Face Validity. In the next step, the first author interviewed these participants via WeChat, a multi-purpose social media app that is one of the most widely used in China, to assess face validity and identify any potential translation or cultural adaptation issues. The interview questions were based on a previous study [17]. This included evaluating the content of the translated guidelines, the items’ phrasing, and the response options [18]. The questionnaire underwent iterative revisions by the expert panel until the participants confirmed their complete understanding of the guidelines, item content, and answer choices. Figure 1 illustrates the flowchart of the translation and adaptation processes for the I-PRRS-Ch scale.
Study 2: evaluating the reliability and validity of the translated questionnaire
The objective of Study 2 was to validate the I-PRRS-Ch scale in terms of reliability and validity. We chose the Chinese version of the Tampa Scale for Kinesiophobia (SC-TSK) [19] to assess the concurrent validity of the I-PRRS-Ch scale.
Participants
The main study utilized a mixed-mode survey [20], which incorporated both online and offline methods, to collect a broader range of data. This approach was necessary due to our stringent participant-selection criteria and the limited pool of potential respondents. Athletes were eligible to participate if they (1) were over 18 years of age, (2) had at least 1 year of sport training or competition experience with a minimum of 3 practice days per week prior to the injury, (3) had experienced a sport injury resulting in an absence from training or competition of at least 7 days (including any surgical or conservative treatment), (4) were injured and intended to RTS to achieve the same level of performance as before the injury, and (5) were able to read simplified Chinese in order to complete the questionnaire manually or orally. Athletes were excluded if their injuries were not sport-related but were caused, for example, by rheumatic or neurological diseases.
Measurement
Demographic Questionnaire. This questionnaire gathered demographic information about the participants, including gender, age, training frequency per week, sport history, types of sports practiced, injury history, whether the injury was sport-related, and if the training cessation time exceeded 7 days.
The Chinese Version of the I-PRRS Scale. The uni-dimensional I-PRRS scale [7] has 6 items and each item is rated on a scale from 0 (no confidence at all) to 10 (complete confidence), with the total score ranging from 0 to 60. This total is obtained by summing the scores of each item. A score of 50 or above suggests that the athlete has the psychological readiness necessary for RTS. The Chinese version of the I-PRRS (I-PRRS-Ch) scale revised after the pilot study was utilized to assess its test-retest reliability, composite reliability (CR), convergent validity, and concurrent validity.

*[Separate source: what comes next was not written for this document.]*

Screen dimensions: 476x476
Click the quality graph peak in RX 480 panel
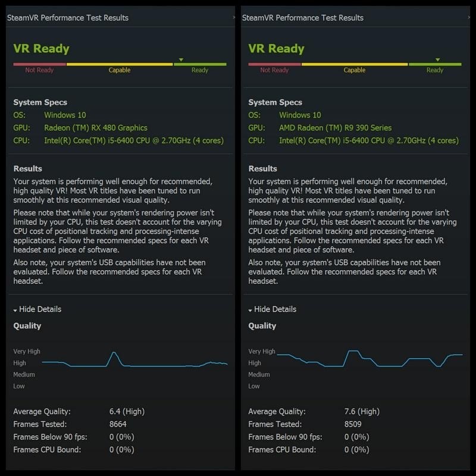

The Chinese Version of the TSK. [19] The SC-TSK, which was adapted from the 11-item TSK [21], measures fear of movement/(re)injury using a 4-point Likert scale (ranging from 1, strongly disagree, to 4, strongly agree). It comprises 3 dimensions: somatic focus (items 2, 3, 4, 5, 6, and 8), activity avoidance (items 7, 9, and 10), and avoidance belief (items 1 and 11). The total SC-TSK score can range from 11 to 44, and it reflects the extent of kinesiophobia, with higher scores indicating greater fear. The reliability of the SC-TSK has been established as adequately high (Cronbach’s alpha = 0.883), with excellent test–retest reliability (0.798) [19].
Procedure
After receiving ethical approval from the University of Malaya Research Ethics Committee (UM.TNC2/ UMREC_2691) and obtaining translation permissions from the developers of the I-PRRS, SC-TSK, and TSK scales, we initiated participant recruitment in China through both offline (e.g., sport clubs, rehabilitation centers, and hospitals) and online channels (e.g., social media). The online survey was distributed via four major Chinese social media platforms: Quick Hand, TikTok, RED, and Sina Weibo through the Wenjuanxing platform [16], a popular online survey and questionnaire platform similar to Google Forms, widely used in China. We targeted Chinese athletes who mentioned on their social media profiles sport-related injuries that prevented their RTS. We sent them a message detailing the study’s purpose, eligibility criteria, and procedures. Interested athletes received preliminary phone calls offering more details and formal invitations. The invitation included the study’s purpose, eligibility criteria, procedures, consent forms, and the link to the questionnaire. All online participants signed the consent forms before providing their demographic information. They then completed the demographic section, the SC-TSK, and I-PRRS-Ch scales. The online system restricted each participant to a single submission to prevent duplicate responses.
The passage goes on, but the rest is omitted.